In a previous blog, I mentioned the differences between personal and enterprise security. Personal uses a Pre-Shared Key and enterprise uses the 802.1X framework for authentication. It doesn’t matter that we are using Open System Authentication, since WPA2-personal and WPA2-enterprise is secure enough. After the Open System Authentication, you will see the EAP frames. In the below screenshot, you will see the whole process. Starting with the authentication and association frames (without the Ack-frames), then you will see all the EAP frames with EAP-PEAP and at the end the 4-way handshake.

Frame

In 802.1X are three components. You have the Supplicant (client), the Authenticator (access point or the controller) and the last one is the Authenticator Server (RADIUS/TACAS). The EAP frames are between the supplicant and the authenticator. The RADIUS protocol is between the authenticator and the authenticator server. For the last part, you need to capture on the wired site of the authenticator.

Architecture

As you can see in the above screenshots, the 802.1X authentication is between the Open System Authentication and the 4-way handshake. The 4-way handshake is discussed in the WPA2-Personal blog.

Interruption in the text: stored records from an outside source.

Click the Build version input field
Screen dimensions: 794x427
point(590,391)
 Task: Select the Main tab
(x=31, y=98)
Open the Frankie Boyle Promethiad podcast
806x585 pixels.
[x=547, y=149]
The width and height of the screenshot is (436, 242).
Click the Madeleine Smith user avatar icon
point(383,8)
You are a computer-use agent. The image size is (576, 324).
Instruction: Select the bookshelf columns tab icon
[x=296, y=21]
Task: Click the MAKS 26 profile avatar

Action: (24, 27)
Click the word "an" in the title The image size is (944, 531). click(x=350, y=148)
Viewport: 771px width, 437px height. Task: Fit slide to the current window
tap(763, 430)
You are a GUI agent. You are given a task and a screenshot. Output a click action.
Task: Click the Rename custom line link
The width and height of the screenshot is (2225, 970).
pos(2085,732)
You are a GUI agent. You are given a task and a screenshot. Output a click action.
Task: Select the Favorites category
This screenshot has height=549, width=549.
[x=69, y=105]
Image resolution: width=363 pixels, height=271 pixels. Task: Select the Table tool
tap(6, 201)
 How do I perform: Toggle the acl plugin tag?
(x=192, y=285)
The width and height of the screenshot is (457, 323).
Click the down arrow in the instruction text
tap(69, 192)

There are multiple EAP types (in this example it is EAP-PEAP). All the different kind of EAPs belongs to the CWSP study material and will not be discussed here. For troubleshooting it is important that you know what kind of frames you can expect between the Open System Authentication and the 4-way handshake.

Process

As you can see in the trace and in the EAP-PEAP process, the authenticator starts with an EAP Request, the supplicant replies with an EAP Response. This is to let the authenticator know who wants to authenticate to the network. After this, the authenticator sends an access request to the authenticator server. From this point, depending on the EAP type, there will be multiple frames for the secure authentication. EAP-PEAP uses a TLS-based encryption tunnel. All the frames after the established tunnel will be encrypted. After all the EAP frames the authentication server reply with an Access Accept or Failure and the authenticator transmit this Access Accept or Failure to the supplicant. When the access is accepted the 4-way handshake starts.